Text under study:
▬▬▬
With the latest round of funding, e-commerce giant Flipkart.com has raised over a half-a-billion dollars. In an interview with Business Line, the company’s CEO and MD Sachin Bansal, 33, gives the gameplan behind raising funds in quick succession.
With the kind of funding you have been able to raise and so quickly as well, what does it mean for the e-commerce space in the country?
It definitely shows that India is a big growth market. It comprises all kinds of opportunities. It also shows that investors believe that players in this space are in for the long term. It is the same scenario as it was in the nineties for the telecom space.
With the new investors joining in, don’t you think you have quite a lot of investors on-board now and some of them might in fact want to exit?
No. I don’t think so. Each one is different from the other and they have clearly told us that there are looking at the long term. Morgan Stanley, for example, is a half-trillion investment management company, Vulcan Capital Management is backed by the co-founder of Microsoft, Paul Allen while Dragoneer Investment has funded companies like Facebook. All of them are patient investors and are here for the long term and that’s what we wanted.
▬▬▬
Exercise brief: According to the Flipkart interview, who backs Vulcan Capital Management?

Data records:
▬▬▬
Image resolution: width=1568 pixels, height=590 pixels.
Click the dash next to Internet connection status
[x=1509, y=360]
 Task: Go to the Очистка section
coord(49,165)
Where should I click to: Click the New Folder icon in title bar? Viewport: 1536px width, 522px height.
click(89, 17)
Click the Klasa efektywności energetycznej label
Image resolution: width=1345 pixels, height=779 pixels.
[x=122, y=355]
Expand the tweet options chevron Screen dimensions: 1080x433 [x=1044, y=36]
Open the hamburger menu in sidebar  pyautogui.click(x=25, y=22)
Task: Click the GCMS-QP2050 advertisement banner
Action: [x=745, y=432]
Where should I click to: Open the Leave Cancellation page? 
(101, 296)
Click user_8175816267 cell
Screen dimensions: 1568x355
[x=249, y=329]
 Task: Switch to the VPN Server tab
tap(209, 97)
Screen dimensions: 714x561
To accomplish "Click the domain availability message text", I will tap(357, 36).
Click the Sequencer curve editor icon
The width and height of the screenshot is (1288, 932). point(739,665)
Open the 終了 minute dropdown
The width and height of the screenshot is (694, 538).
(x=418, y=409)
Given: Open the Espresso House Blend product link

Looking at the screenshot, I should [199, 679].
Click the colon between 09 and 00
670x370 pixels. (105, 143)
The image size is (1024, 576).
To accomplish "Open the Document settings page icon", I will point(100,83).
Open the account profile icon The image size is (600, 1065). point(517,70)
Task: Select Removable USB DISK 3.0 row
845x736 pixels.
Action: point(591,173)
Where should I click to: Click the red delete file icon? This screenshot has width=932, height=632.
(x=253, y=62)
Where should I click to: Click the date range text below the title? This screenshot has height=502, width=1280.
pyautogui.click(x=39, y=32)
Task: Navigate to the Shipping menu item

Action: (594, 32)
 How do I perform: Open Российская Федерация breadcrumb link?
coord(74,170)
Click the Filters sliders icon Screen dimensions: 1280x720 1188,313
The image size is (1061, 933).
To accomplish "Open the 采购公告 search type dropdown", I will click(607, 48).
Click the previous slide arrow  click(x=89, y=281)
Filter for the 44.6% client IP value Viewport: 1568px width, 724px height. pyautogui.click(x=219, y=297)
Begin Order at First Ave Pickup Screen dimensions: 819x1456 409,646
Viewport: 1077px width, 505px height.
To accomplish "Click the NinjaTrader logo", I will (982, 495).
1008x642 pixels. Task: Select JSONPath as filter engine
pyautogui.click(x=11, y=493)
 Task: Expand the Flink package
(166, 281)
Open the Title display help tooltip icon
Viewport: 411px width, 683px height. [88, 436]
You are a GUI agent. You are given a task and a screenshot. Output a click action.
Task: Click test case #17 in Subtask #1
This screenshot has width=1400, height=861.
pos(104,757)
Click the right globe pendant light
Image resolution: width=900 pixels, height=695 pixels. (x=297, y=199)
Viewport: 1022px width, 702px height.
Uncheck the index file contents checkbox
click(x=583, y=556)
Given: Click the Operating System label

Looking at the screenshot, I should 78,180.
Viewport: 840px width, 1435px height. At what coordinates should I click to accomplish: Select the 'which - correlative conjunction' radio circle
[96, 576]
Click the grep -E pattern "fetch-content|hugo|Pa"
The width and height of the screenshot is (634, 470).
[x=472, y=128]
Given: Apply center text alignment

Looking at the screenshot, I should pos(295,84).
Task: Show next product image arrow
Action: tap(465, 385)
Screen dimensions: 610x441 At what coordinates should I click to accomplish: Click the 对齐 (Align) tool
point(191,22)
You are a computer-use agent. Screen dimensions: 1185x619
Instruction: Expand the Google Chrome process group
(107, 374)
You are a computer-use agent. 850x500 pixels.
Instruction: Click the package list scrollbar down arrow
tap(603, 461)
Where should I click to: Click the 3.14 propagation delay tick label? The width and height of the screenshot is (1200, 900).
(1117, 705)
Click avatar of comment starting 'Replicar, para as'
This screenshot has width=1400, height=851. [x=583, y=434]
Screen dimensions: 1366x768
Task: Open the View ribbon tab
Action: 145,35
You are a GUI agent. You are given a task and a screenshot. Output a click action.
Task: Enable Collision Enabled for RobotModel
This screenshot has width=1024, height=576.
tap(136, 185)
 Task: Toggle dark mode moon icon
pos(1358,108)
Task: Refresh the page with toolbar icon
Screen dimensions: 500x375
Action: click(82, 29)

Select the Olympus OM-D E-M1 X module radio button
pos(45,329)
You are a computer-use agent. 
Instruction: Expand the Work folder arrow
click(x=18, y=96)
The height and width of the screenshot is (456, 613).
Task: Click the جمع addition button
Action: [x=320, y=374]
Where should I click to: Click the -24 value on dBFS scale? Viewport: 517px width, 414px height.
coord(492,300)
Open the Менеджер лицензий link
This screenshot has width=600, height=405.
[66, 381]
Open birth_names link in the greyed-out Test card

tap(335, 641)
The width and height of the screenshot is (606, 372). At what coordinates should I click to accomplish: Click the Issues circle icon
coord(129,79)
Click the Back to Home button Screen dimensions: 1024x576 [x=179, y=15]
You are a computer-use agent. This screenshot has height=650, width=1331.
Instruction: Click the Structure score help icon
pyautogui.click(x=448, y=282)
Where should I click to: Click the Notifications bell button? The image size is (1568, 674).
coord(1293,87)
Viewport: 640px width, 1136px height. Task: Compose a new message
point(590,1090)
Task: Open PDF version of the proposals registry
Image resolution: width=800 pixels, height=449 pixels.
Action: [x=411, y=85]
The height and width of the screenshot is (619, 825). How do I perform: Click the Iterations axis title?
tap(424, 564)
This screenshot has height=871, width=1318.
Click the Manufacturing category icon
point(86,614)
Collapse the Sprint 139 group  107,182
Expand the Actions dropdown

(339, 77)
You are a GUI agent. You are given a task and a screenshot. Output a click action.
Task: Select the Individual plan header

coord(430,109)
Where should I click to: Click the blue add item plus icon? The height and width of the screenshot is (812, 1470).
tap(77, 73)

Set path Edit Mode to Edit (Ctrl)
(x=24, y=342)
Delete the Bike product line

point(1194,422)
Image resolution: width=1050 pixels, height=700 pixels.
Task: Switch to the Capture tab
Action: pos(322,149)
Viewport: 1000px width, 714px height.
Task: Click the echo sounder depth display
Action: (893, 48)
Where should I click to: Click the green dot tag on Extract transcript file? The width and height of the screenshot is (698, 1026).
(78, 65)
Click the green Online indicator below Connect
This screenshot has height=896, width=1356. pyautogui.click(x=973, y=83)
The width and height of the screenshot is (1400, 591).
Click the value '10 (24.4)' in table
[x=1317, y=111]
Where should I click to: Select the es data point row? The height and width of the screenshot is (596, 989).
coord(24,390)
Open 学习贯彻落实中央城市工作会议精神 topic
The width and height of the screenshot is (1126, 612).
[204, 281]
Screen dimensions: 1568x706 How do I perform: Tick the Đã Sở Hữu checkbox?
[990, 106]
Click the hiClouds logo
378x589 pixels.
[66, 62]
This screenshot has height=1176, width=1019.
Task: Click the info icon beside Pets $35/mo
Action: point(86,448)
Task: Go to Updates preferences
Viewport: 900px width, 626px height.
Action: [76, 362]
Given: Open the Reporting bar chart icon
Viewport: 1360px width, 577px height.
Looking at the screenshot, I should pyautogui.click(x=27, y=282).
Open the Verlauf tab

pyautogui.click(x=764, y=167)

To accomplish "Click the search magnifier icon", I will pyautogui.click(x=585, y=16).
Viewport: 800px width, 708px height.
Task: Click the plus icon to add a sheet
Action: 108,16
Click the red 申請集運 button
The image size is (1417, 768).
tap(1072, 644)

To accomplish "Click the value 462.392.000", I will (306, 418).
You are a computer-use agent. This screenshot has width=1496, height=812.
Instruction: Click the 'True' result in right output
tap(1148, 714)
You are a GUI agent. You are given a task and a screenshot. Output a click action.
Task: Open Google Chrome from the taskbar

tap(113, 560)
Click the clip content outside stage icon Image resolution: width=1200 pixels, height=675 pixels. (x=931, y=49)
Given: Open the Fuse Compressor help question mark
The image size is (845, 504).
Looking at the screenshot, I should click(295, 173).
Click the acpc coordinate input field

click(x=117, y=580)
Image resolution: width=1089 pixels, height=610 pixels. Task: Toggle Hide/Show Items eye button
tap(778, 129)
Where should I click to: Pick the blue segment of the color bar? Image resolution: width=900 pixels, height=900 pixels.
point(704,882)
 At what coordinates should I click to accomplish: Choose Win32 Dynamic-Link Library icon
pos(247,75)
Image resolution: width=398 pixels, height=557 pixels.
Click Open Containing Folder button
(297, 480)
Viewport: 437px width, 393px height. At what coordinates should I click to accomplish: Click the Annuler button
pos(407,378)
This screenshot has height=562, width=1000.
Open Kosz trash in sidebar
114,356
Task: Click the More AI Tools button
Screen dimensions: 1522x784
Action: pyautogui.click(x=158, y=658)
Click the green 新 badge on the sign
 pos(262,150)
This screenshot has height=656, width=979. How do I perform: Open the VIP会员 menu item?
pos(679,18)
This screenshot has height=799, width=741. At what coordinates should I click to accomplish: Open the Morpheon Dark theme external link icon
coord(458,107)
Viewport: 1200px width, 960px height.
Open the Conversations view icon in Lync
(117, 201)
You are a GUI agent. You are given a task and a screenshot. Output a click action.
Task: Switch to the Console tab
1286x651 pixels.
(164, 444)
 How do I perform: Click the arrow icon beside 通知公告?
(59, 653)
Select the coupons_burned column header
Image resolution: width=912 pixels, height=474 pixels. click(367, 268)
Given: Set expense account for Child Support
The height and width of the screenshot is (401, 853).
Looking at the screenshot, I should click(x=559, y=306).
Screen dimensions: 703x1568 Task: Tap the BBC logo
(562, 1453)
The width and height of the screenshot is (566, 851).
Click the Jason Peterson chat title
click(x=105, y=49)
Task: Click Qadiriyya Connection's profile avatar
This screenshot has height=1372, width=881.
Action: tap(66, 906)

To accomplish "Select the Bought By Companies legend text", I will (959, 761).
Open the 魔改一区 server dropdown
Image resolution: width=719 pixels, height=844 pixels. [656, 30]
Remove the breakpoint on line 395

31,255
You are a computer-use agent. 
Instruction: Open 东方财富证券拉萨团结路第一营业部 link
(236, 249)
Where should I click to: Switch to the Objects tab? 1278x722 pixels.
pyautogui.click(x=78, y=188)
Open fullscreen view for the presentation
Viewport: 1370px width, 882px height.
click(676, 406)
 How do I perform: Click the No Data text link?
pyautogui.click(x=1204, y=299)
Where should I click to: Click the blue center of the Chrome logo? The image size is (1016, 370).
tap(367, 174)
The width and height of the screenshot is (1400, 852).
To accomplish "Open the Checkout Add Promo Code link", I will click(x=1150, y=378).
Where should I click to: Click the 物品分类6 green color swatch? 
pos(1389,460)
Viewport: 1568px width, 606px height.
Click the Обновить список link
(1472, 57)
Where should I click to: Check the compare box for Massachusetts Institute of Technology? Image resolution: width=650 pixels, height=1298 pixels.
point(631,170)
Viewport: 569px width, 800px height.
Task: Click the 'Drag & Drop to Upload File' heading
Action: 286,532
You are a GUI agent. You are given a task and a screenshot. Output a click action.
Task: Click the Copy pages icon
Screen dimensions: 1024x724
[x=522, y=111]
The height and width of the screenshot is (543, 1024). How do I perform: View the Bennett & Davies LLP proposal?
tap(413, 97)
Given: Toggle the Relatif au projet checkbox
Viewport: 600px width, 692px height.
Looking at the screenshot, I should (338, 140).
▬▬▬
Solved problem: Paul Allen, the co-founder of Microsoft.